-- Aim of the exercise --
Retype exactly the lines from the one containing "This screenshot has height=704, width=704." through the last line of the records below, including both, and leave out any pictures.

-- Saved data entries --
- - - - -

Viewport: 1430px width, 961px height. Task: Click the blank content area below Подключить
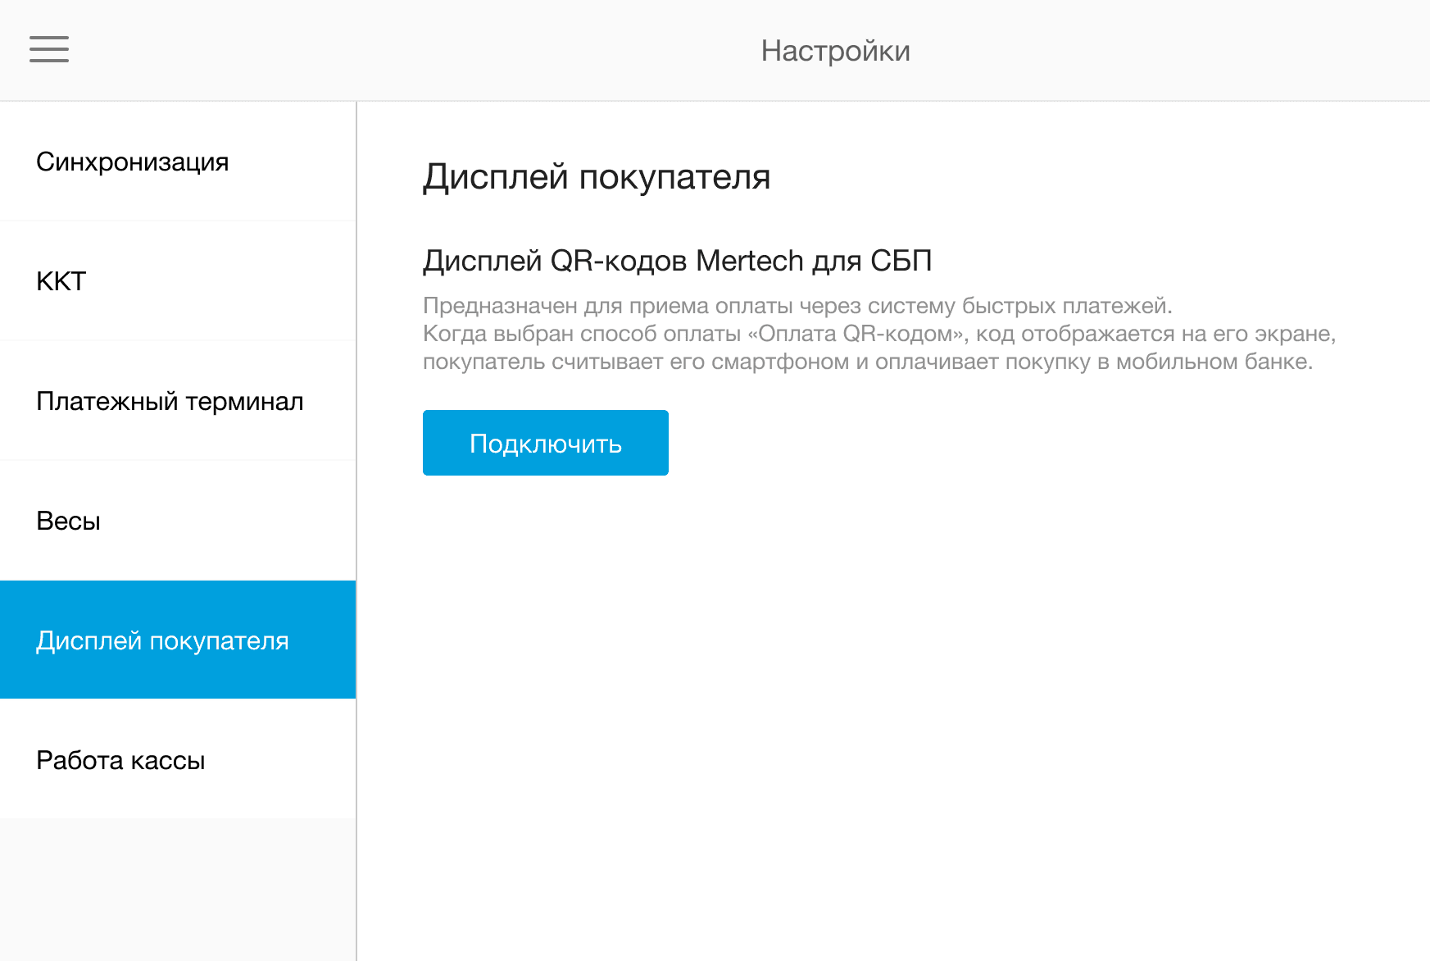coord(893,697)
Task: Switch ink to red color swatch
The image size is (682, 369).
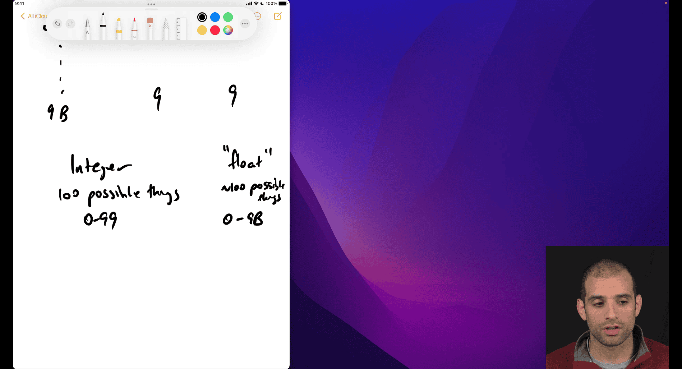Action: point(215,30)
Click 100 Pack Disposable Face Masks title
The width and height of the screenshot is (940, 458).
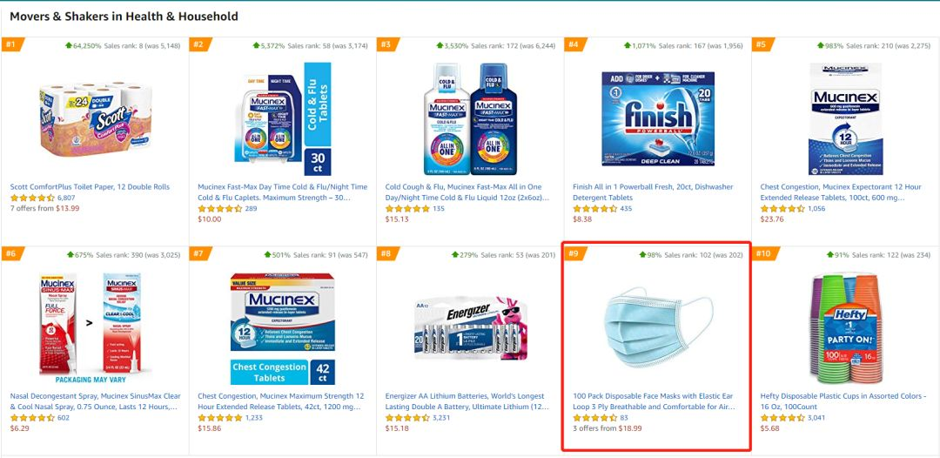[654, 401]
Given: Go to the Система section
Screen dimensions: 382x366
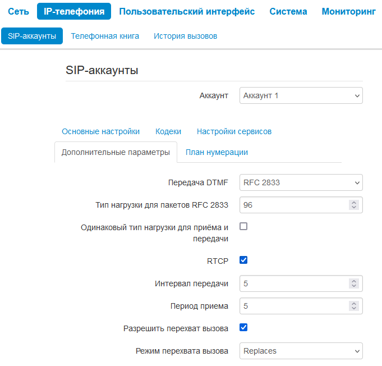Looking at the screenshot, I should [x=288, y=11].
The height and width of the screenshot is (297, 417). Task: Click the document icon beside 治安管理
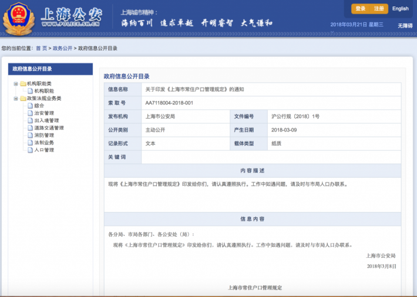(x=30, y=113)
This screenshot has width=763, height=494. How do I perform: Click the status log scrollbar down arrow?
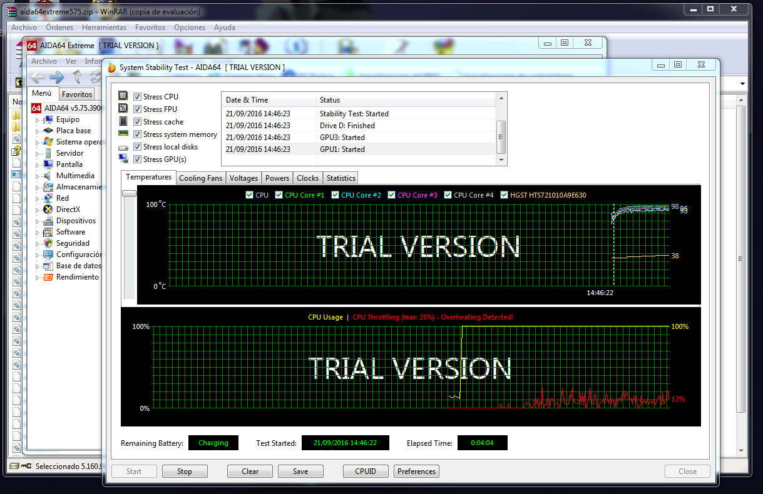tap(501, 160)

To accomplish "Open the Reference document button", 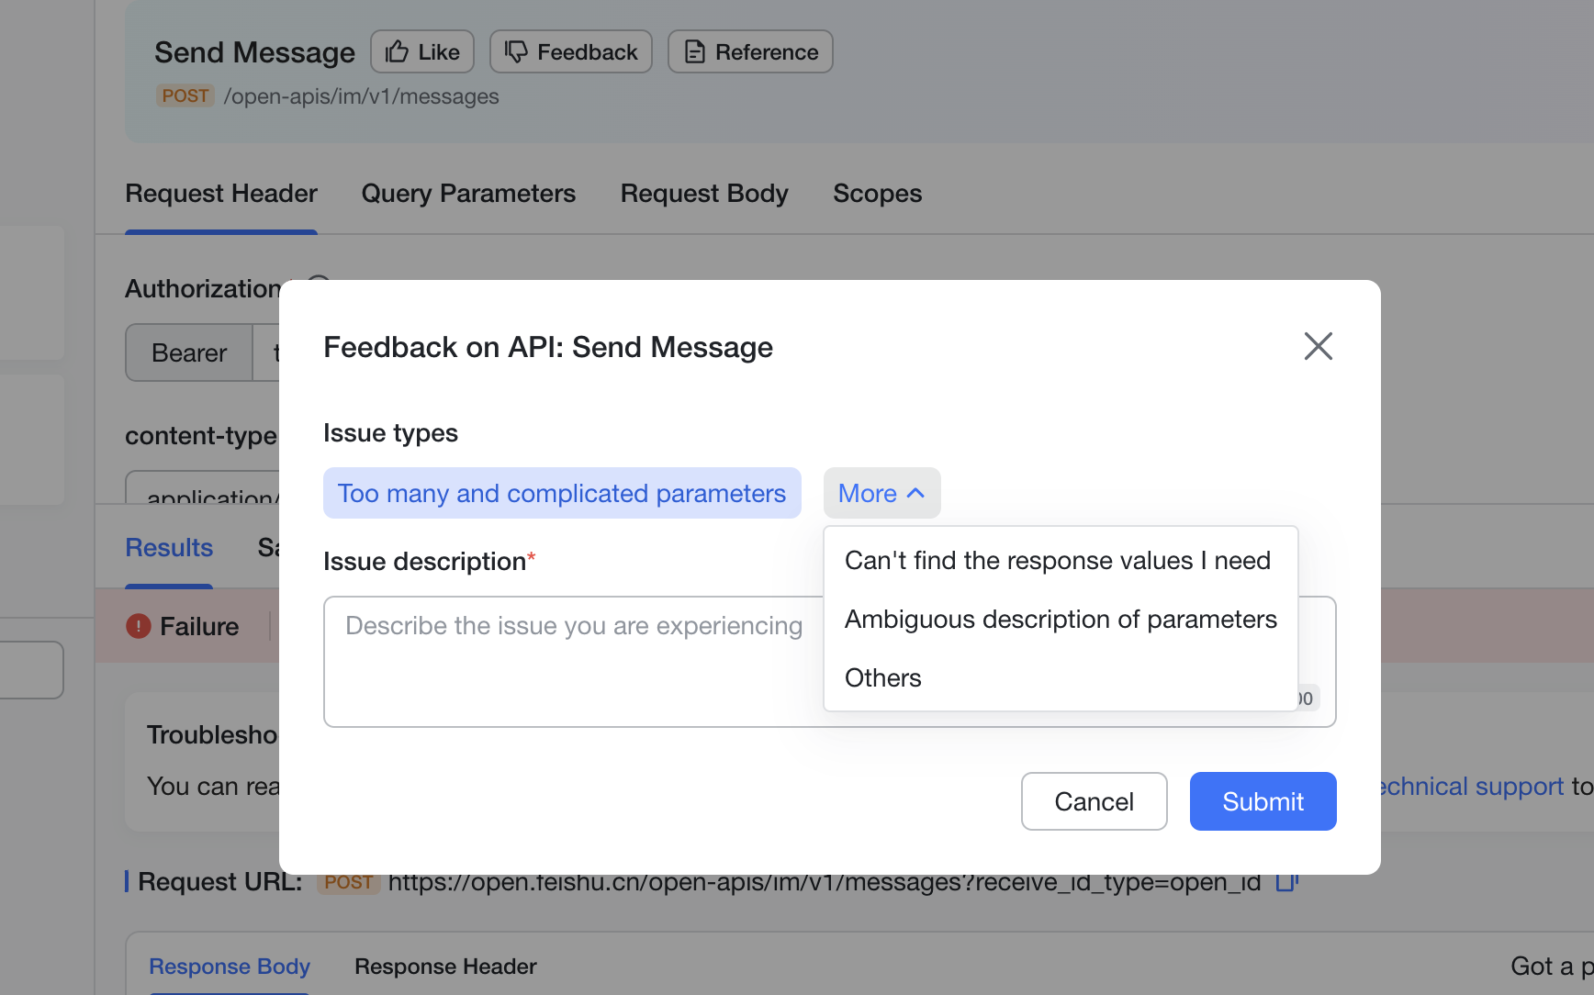I will pyautogui.click(x=750, y=51).
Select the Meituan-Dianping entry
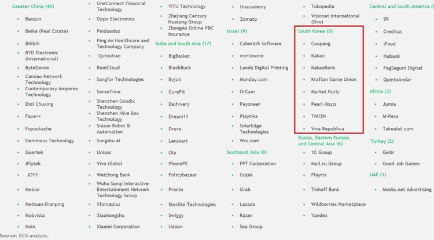Viewport: 434px width, 240px height. [45, 204]
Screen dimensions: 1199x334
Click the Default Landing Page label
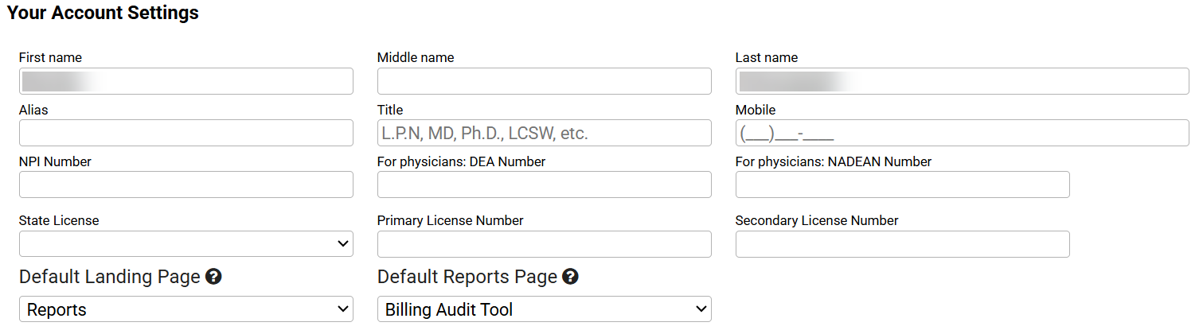110,277
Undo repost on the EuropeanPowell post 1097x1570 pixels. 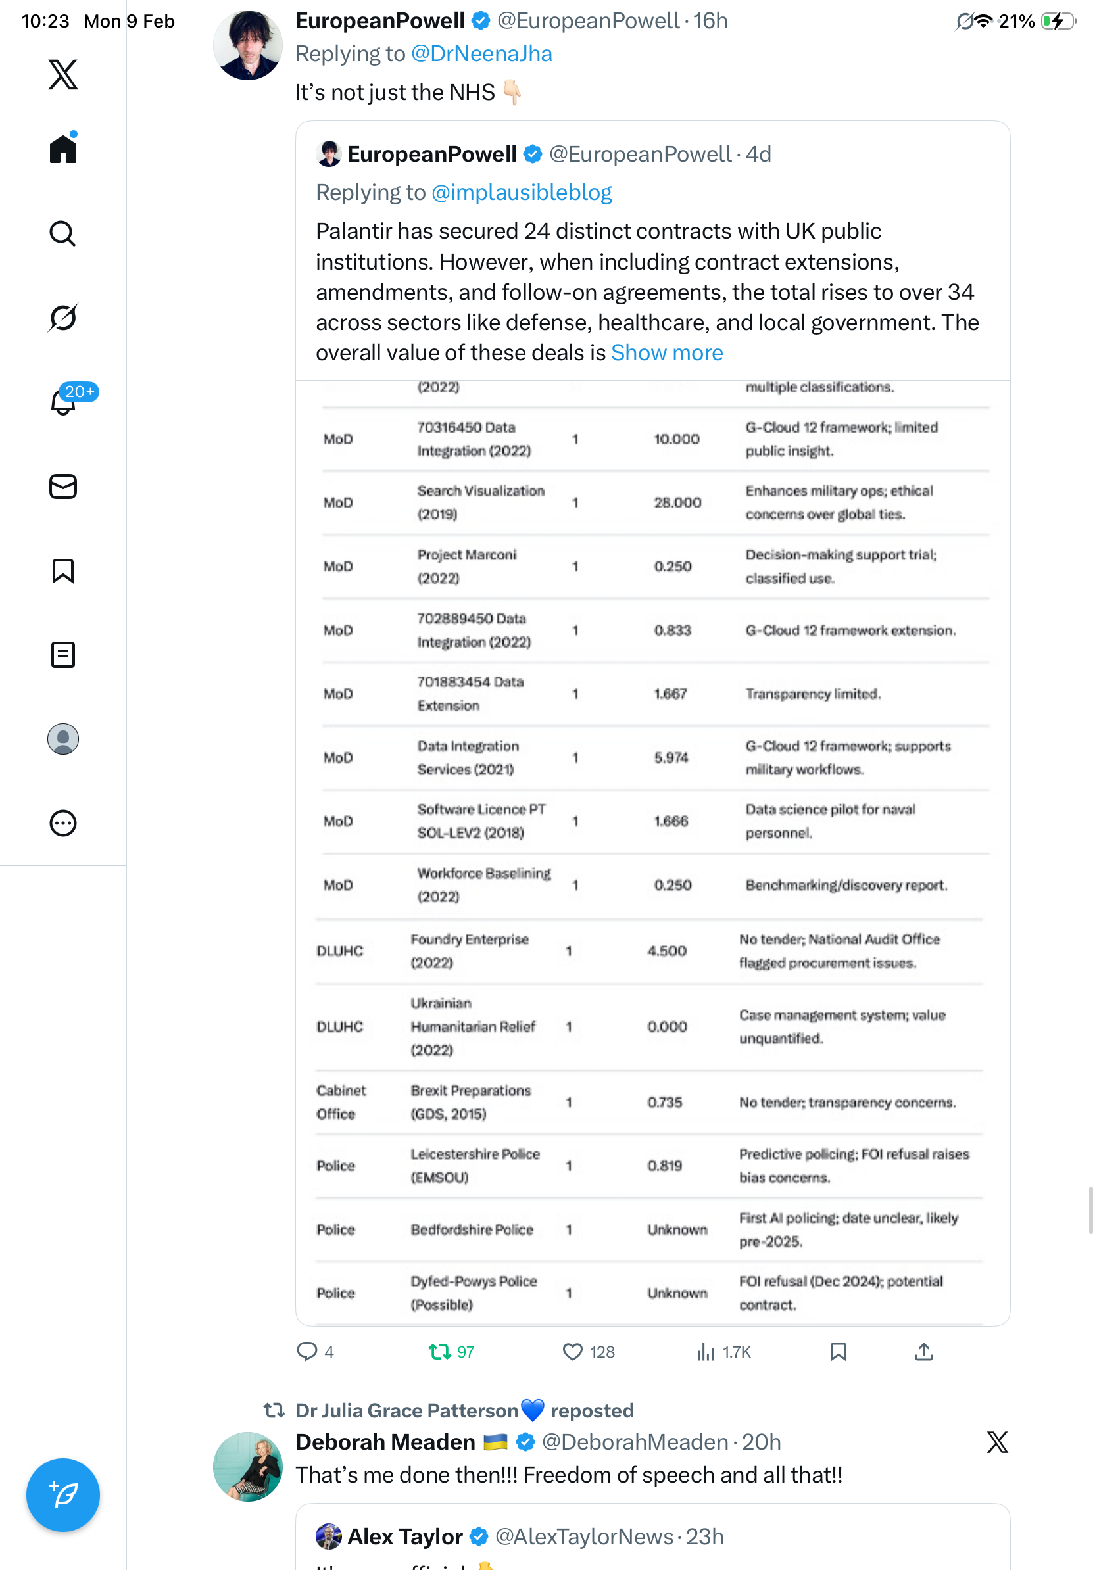point(439,1352)
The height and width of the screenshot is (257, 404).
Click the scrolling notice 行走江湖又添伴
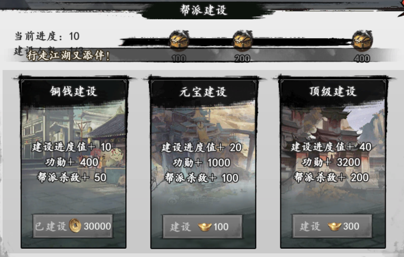(68, 55)
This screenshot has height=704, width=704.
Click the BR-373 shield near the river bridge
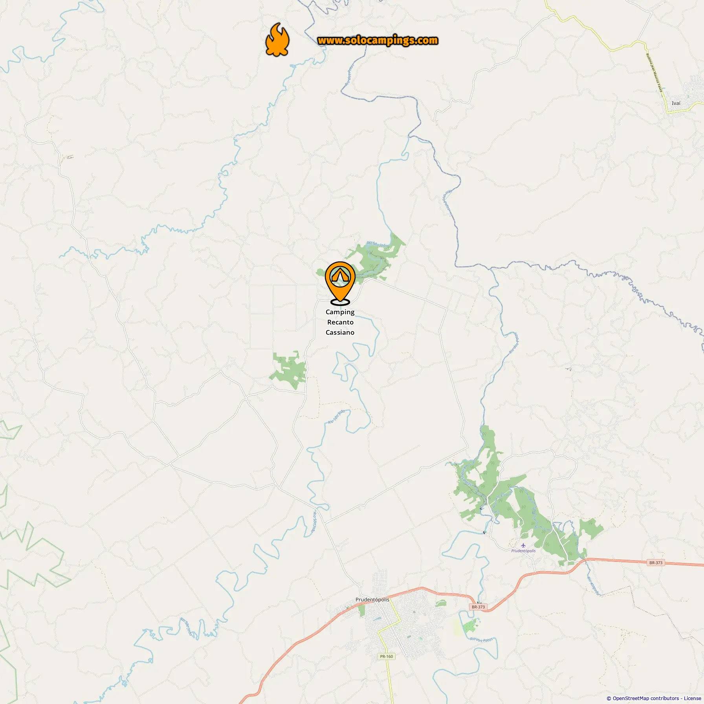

- - - - -

-- Written answer --
This screenshot has height=704, width=704.
Click the BR-373 shield near the river bridge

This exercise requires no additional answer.